Эта дерзость, это самодовольство, самоуверенность ограниченного ума – до глубины души возмутили меня. И мне захотелось доказать ему, что, в сущности, он сам не прав, что вся его жизнь построена на несправедливости закона.
– Ты обвиняешь меня в нечестности, а честен ли ты сам?! Подумай только: мы, сестры, получили наследство после отца только седьмую часть, тогда как ты и брат Володя – все остальное. Ты можешь учиться и платить дорого за пансион только потому, что у тебя денег вдвое больше нашего, тогда как мы, сестры, – как учились? и где? – по самым дешевым ценам, без новых языков. На что ты тратишь свои проценты? На театры, на извозчиков, – тогда как я в Париже едва свожу концы с концами, и все-таки мне не хватает годового дохода, беру из капитала. А ведь мы – дети одного отца. Вот ты и подумай – раз ты спокойно пользуешься своими деньгами, которые дал тебе устаревший закон о правах наследства, – честен ли, справедлив ли ты сам?

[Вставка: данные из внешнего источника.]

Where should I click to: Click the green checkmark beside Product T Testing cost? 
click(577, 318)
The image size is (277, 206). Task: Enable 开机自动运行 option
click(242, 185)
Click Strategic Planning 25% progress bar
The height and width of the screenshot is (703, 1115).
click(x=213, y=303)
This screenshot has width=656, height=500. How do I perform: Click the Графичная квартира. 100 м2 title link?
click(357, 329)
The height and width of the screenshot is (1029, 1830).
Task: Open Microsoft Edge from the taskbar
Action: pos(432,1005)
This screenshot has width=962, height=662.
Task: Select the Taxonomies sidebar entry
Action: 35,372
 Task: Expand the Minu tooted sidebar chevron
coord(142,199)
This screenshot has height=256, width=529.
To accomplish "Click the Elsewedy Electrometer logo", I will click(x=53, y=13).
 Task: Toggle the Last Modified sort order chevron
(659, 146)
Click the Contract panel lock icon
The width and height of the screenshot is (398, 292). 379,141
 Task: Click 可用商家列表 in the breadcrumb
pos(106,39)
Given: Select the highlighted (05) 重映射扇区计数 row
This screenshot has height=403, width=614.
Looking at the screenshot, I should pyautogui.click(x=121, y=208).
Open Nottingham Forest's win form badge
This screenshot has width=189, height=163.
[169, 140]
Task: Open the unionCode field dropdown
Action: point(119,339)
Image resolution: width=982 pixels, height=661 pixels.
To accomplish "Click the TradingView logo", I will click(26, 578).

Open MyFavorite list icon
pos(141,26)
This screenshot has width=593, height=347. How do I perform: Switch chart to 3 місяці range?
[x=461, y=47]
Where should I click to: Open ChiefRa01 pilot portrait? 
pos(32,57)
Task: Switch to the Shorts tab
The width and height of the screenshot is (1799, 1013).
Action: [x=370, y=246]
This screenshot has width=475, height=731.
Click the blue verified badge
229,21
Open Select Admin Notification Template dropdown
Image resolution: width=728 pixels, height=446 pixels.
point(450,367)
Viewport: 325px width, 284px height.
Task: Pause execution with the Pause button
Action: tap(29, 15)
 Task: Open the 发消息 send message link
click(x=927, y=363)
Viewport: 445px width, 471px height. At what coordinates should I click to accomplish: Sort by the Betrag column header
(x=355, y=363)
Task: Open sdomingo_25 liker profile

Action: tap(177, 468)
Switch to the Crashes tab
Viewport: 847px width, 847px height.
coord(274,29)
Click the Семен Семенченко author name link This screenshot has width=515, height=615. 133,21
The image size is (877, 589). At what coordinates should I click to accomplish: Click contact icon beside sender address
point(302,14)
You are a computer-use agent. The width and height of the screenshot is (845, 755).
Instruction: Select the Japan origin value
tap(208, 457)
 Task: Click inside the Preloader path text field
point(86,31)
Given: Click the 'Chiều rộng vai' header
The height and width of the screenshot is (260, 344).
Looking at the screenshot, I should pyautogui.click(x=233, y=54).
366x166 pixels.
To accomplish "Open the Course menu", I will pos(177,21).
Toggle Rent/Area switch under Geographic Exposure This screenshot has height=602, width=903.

– Ф-ф-ью! Вот она о чем заговорила! Ну уж, это дудки! Мне деньги, брат, самому нужны. А тебе не хватает – так заработай, ха-ха-ха! – и он нагло и дерзко рассмеялся.
Я крепко стиснула зубы и сжала руки, задыхаясь от негодования. Вот к чему привели все старания, все заботы об его образовании! Только к тому, чтобы было одним дипломированным подлецом на свете больше!
– Посмотри, сколько я покупаю книг! – и он широким жестом указал на полки. – Сколько я в долг даю! – хвастался брат. – Еще недавно дал полтораста рублей…
– Но ведь ты великодушничаешь на чужой счет! Если мать с детства не внушала тебе понятий честности и справедливости – я говорю тебе это – я, твоя старшая сестра. И ты еще смеешь упрекать меня в нечестности, тогда как сам, сам…
Голос мой оборвался, я не могла продолжать от рыданий – и отвернулась, чтобы скрыть выступившие на глазах слезы.
– Без драм, пожалуйста. Я своих слов не изменяю. Разговор наш кончен, можете отправляться.
Брат сел в кресло у письменного стола и закурил папиросу. Оставалось только – уйти и уехать.
Передала матери, что ей нечего беспокоиться, что дела брата идут хорошо.
– Чего же он пишет такие письма, – негодяй! Только здоровье портит, беспокойство причиняет!
Теперь она наверно
…пишет себе на отраду
Послание, полное яду.
Приготовилась к поездке в Кострому: духовное завещание подать к утверждению, и разменяла на наличные деньги одну сторублевую ренту, чтобы дополнить недостающие суммы по рентным бумагам на каждый вклад по завещанию. И совсем было кончила считать, как пришла Надя.
– Здравствуй, Лиза. Бабушка где?
– За всенощной.
– Так ты завтра думаешь ехать в Кострому? И вклады сделаешь?
– Да.
Надя взяла рентные бумаги, лежавшие тут же на столе, и увидела билеты и золото.
– А к чему же эти деньги? – с удивлением спросила она.
Я объяснила ей, что в завещании цифры вкладов написаны «рублями», – значит надо вносить наличными, а рента по курсу упала низко.
– Это что же за новости? Да разве рента не деньги? Ведь ты в таком случае истратишь около полутораста рублей.
Я тщетно пробовала ее урезонить. Бедная невежественная голова ее отказывалась понимать разницу между юридическим термином и нашим общим, ходячим понятием о деньгах.
– Рента – те же деньги! Мы получаем с нее проценты! Это ты сама выдумала, что надо наличными! Ты не смеешь так тратить деньги, ведь это наше общее наследство! – кричала сестра.
Тяжелый обруч стиснул голову… крик раздраженной Нади болезненно отзывался во всем моем существе. Но успокоить ее было невозможно.
– Оставь всякие объяснения, – раз на рентной бумаге написано «тысяча рублей» – значит и есть тысяча рублей. Ишь ты, выдумала – вкладывать наличными! Глупая честность какая! Растрачивать общие деньги, – ду-ше-при-каз-чица! Посмей только завтра увезти эти деньги в Кострому! Посмей! – кричала Надя с угрожающим видом.